There is also the homophone "nob" - possibly an old variant - which referred to a head or someone from the UK upper classes.
You will be pleased to know that Wayne Kerr Electronics are still in business.
Oh dear. Is it a slow news day?
At the risk of sounding pious, I stopped sniggering at this kind of thing at some point during my time at primary school.
It really doesn't do anything for the image of people in the industry other than reinforce the view that most IT Professionals are socially stunted.
The inevitable downvotes will probably demonstrate my point for me.
"It really doesn't do anything for the image of people in the industry other than reinforce the view that most IT Professionals are socially stunted."
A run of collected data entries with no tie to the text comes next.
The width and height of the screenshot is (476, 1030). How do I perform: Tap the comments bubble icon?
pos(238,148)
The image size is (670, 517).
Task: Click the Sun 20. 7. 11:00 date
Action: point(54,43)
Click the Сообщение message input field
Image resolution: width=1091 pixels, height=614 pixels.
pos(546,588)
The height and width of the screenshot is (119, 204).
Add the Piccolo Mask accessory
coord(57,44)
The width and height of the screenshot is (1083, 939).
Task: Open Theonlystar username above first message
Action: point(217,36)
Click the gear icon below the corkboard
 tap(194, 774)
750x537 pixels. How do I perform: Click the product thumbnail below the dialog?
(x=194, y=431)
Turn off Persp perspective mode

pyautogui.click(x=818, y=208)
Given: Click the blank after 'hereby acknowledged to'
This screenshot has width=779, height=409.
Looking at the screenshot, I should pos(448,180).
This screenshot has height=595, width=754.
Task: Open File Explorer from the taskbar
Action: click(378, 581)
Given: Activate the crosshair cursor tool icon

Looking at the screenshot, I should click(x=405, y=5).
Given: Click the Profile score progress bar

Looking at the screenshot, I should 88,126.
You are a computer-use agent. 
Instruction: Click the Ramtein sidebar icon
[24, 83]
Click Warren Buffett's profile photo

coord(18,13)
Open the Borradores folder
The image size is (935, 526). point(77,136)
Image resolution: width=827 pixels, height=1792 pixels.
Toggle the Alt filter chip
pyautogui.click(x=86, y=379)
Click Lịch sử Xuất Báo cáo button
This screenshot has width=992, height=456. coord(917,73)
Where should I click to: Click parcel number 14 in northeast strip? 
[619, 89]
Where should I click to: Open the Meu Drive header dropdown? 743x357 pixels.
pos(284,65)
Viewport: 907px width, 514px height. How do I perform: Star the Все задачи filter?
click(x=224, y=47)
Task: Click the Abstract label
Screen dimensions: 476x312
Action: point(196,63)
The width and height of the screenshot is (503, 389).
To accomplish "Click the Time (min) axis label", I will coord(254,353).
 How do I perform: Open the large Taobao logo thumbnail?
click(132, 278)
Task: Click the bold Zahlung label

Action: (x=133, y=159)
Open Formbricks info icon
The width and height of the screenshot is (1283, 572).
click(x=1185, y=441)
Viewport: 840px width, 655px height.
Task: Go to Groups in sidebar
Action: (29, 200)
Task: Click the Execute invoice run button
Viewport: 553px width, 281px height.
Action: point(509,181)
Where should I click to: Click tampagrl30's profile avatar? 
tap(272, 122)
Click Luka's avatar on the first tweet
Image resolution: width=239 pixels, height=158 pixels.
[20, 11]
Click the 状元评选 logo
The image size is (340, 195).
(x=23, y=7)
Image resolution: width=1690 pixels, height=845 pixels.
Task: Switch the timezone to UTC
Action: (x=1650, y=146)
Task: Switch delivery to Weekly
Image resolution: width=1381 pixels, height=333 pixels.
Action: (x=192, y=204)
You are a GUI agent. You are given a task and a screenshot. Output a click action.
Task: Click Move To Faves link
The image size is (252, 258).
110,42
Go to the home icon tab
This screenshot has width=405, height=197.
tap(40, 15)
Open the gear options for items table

Innuendo in the form of puns shows an intelligent grasp of the language and its ambiguities. It denotes a flexibility of mind that is useful in creative careers - including many areas of IT.
"It really doesn't do anything for the image of people in the industry other than reinforce the view that most IT Professionals are socially stunted."
"Familiarity breeds contempt--and children." ~ Mark Twain
"An intellectual is a person who's found one thing that's more interesting than sex." ~ Aldous Huxley
"Nothing risqué, nothing gained." ~ Alexander Woollcott
"Sex. In America an obsession. In other parts of the world a fact." ~ Marlene Dietrich
At the risk of sounding pious, I stopped sniggering at this kind of thing at some point during my time at primary school.
Life comes at you fast doesn't it? Of course formal education crushes a lot of the joy out of many of us but also affords a glimpse of untold intellectual riches. One hopes that it will leave you with some of the former and inspire you to pursue the latter but sadly it can easily work out like Larkin's mum and dad.
I am absolutely sincere in my wish that you will someday rediscover the joy of a good knob gag alongside your loftier pursuits.